= Liste des tâches =
1. Dans le texte sur Montcalm, sur quelle frégate quitte-t-il Brest en 1756 ?
2. Renommez « Québec » en « Montréal » dans un passage du texte sur Montcalm, puis recopiez-le en commençant aux mots « Ce sera les » et en vous arrêtant après « reste-t-il à vivre ? ».
3. Prolongez le texte sur Montcalm au-delà de sa dernière phrase.

= Document source =
/---
Il quitte Brest en 1756 sur la frégate La Licorne pour a Nouvelle-France. Il s’est entouré d’officiers professionnels et d’ingénieurs. A son arrivée il trouve une situation intenable : 65 000 habitants en Nouvelle France, 1 610 000 dans les colonies anglaises, une marine britannique puissante. Lui doit faire face avec quelque 5 000 soldats français, et 10 000 hommes des compagnies franches de la Marine et des milices locales. À peine débarqué, Montcalm se retrouve en conflit avec le gouverneur général Vaudreuil sur la stratégie à employer. À l’instar de plusieurs de ses camarades, il note ses observations sur la géographie, le climat, les  autochtones et la société coloniale dans un petit carnet. Le marquis constate ainsi que les Canadiens parlent un très bon français ponctué d’expressions tirées de la marine.

(Bataille de Fort William Henry – Montcalm essayant d’empêcher les amérindiens d’attaquer les soldats et civils britanniques -1870-1880)


Fin tacticien, il est économe du sang de ses hommes tout en étant audacieux dans la conduite des opérations. Lors de la destruction de Fort William Henry, il va intervenir rapidement pour faire cesser les violences de ses alliés autochtones envers des petits groupes anglo-américains qu’il fera escorter vers les lignes britanniques par ses soldats.

Ce sera les victoires de Chouagen en 1756, William Henry en 1757, Carillon en 1758. Puis en 1759 ce sera la défaite d’Abraham. Mortellement blessé, mais ayant toute sa lucidité il est ramené à Québec où il décède après avoir reçu les derniers sacrements et après avoir mis ses affaires en ordre. Il aurait dit à l’un des frères du chirurgien André Arnoux :

 « - Combien de temps me reste-t-il à vivre ?
\---
= Extraits de données =
/---
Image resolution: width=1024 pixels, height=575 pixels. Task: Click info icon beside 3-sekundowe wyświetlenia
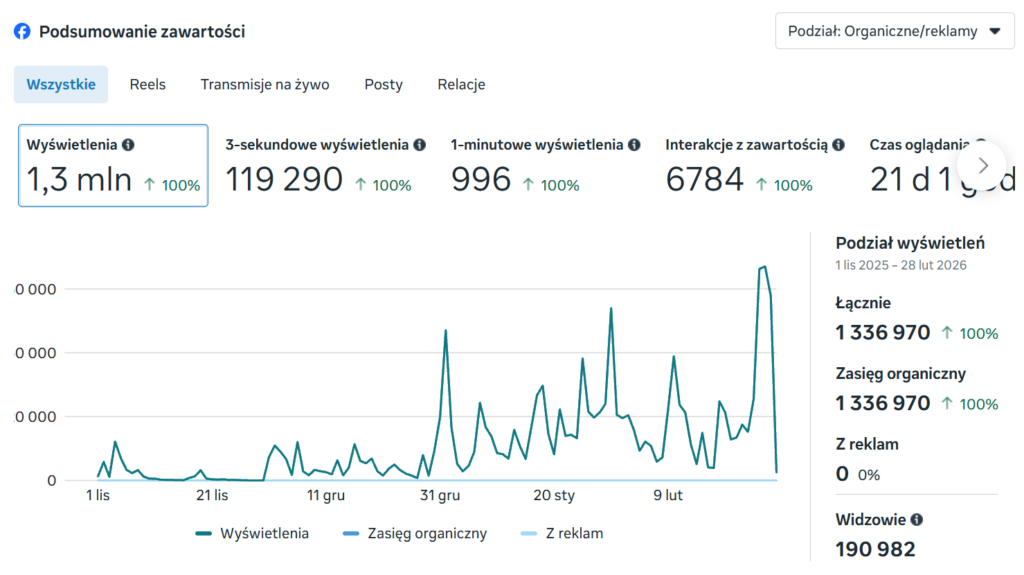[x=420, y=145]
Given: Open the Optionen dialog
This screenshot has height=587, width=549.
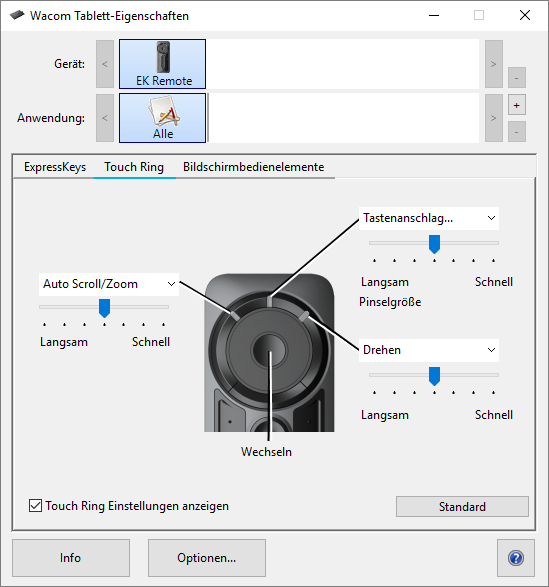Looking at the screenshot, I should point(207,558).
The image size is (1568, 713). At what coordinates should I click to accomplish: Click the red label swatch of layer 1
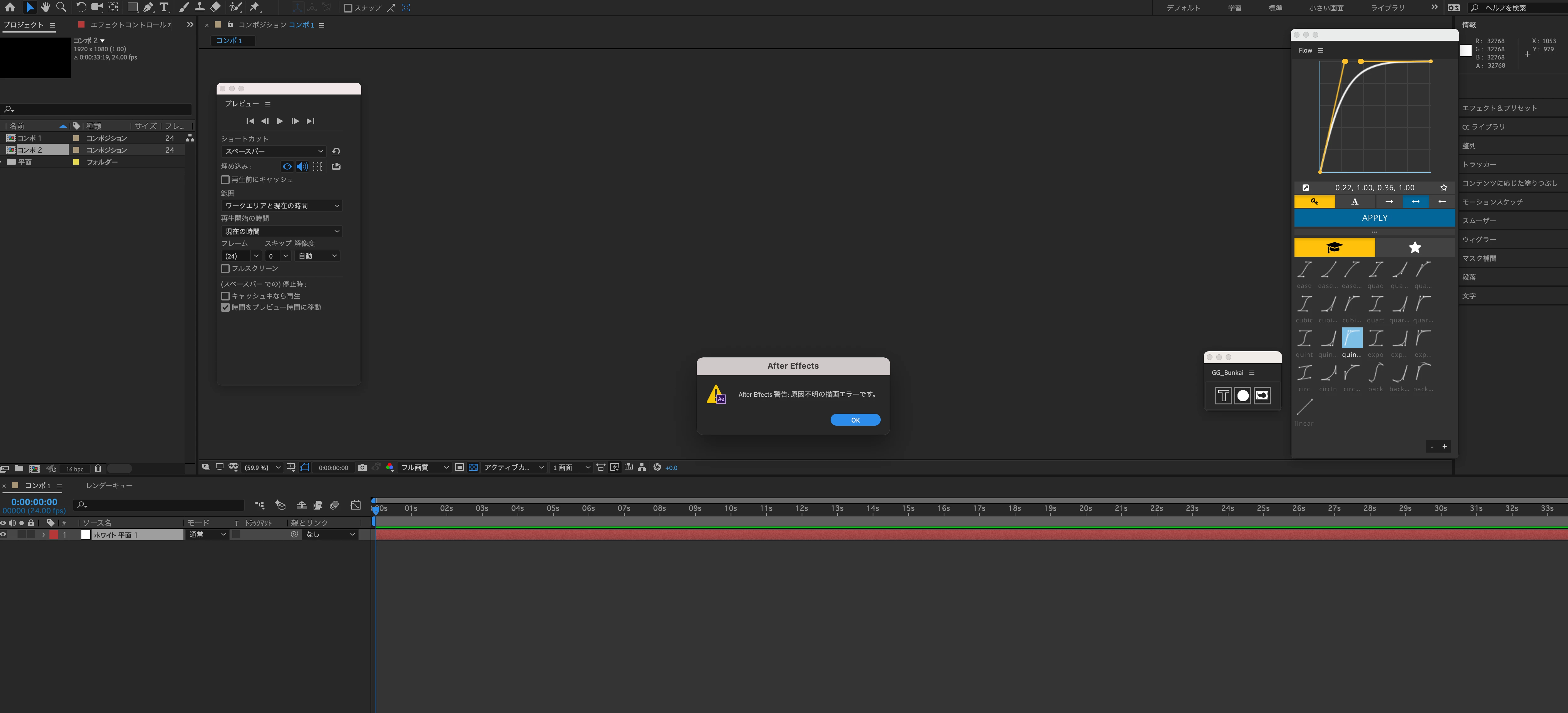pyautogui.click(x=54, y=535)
\---
/---
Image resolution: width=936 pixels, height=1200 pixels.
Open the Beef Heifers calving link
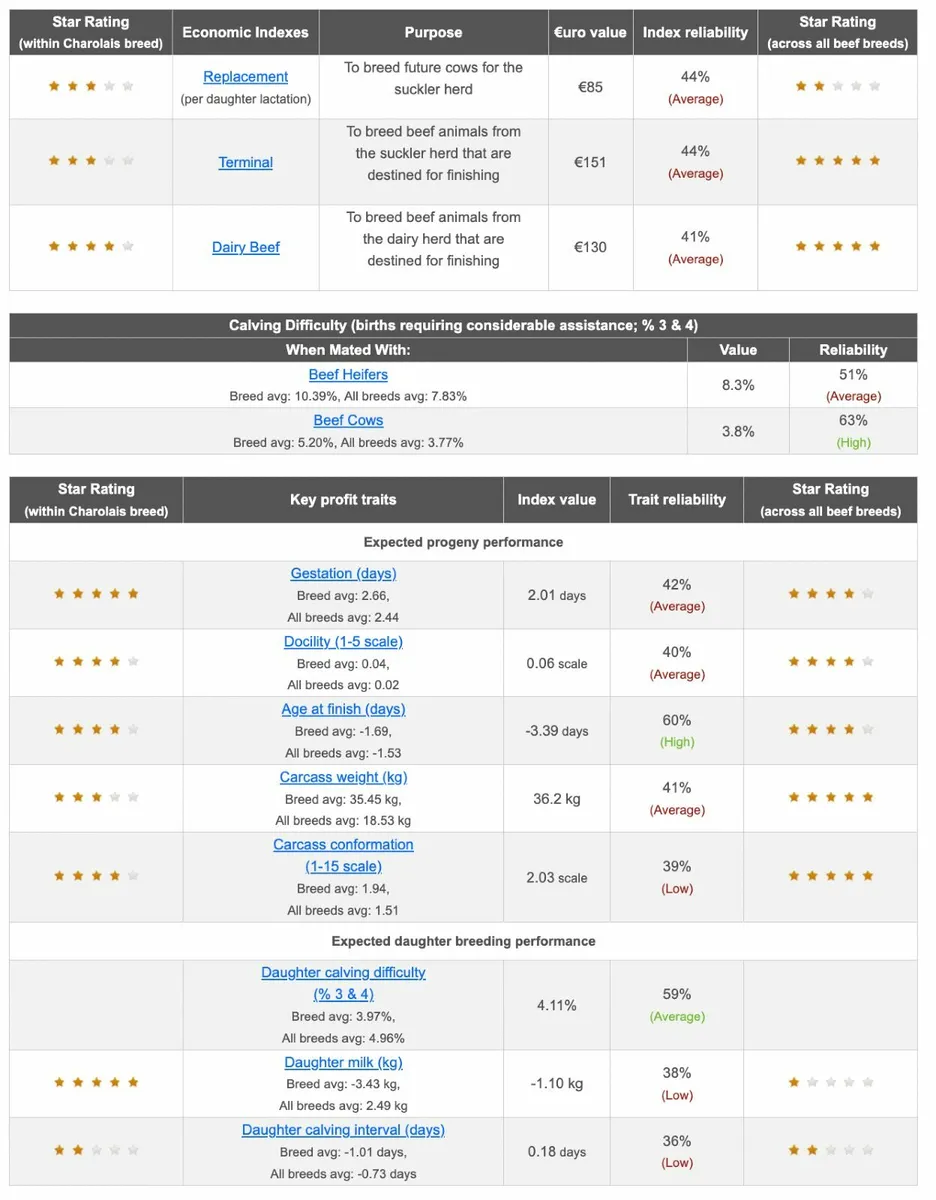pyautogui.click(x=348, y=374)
\---
= Réponses par tâche =
1. Sur la frégate La Licorne.

2.
Ce sera les victoires de Chouagen en 1756, William Henry en 1757, Carillon en 1758. Puis en 1759 ce sera la défaite d’Abraham. Mortellement blessé, mais ayant toute sa lucidité il est ramené à Montréal où il décède après avoir reçu les derniers sacrements et après avoir mis ses affaires en ordre. Il aurait dit à l’un des frères du chirurgien André Arnoux :

 « - Combien de temps me reste-t-il à vivre ?

3.
- Une douzaine d'heures, tout au plus, Votre Excellence.
- Tant mieux, je ne verrai pas la reddition de Québec. »

Louis-Joseph marquis de Montcalm, lieutenant général du roi en Nouvelle-France, s'éteint à Québec le 14 septembre 1759, à 5 heures du matin.

Sa mort démoralise les troupes qui quittent Québec le jour-même. Malgré une contre-offensive française et la victoire de Sainte-Foy, les Britanniques gagnent tout le Canada. En 1763, le traité de Paris entérine la fin de la Nouvelle-France.

A Nîmes à deux pas de la Porte de France, une place lui est consacrée. Elle donne sur la rue de la République.. La Nouvelle-France a disparu mais Québec et Montréal sont encore  francophones, peut-être même pour Montréal la deuxième en monde.

Montcalm est enterré au carré militaire à Québec. En 2001, les restes du marquis de Montcalm sont transférés au cimetière de l’Hôpital-Général de Québec au cours d’une cérémonie présidée par le premier ministre Bernard Landry. Il y repose toujours dans un mausolée qui lui est consacré.

En France, une frégate de la Marine nationale porte son nom, et de même une promotion de l’École spéciale militaire de Saint-Cyr.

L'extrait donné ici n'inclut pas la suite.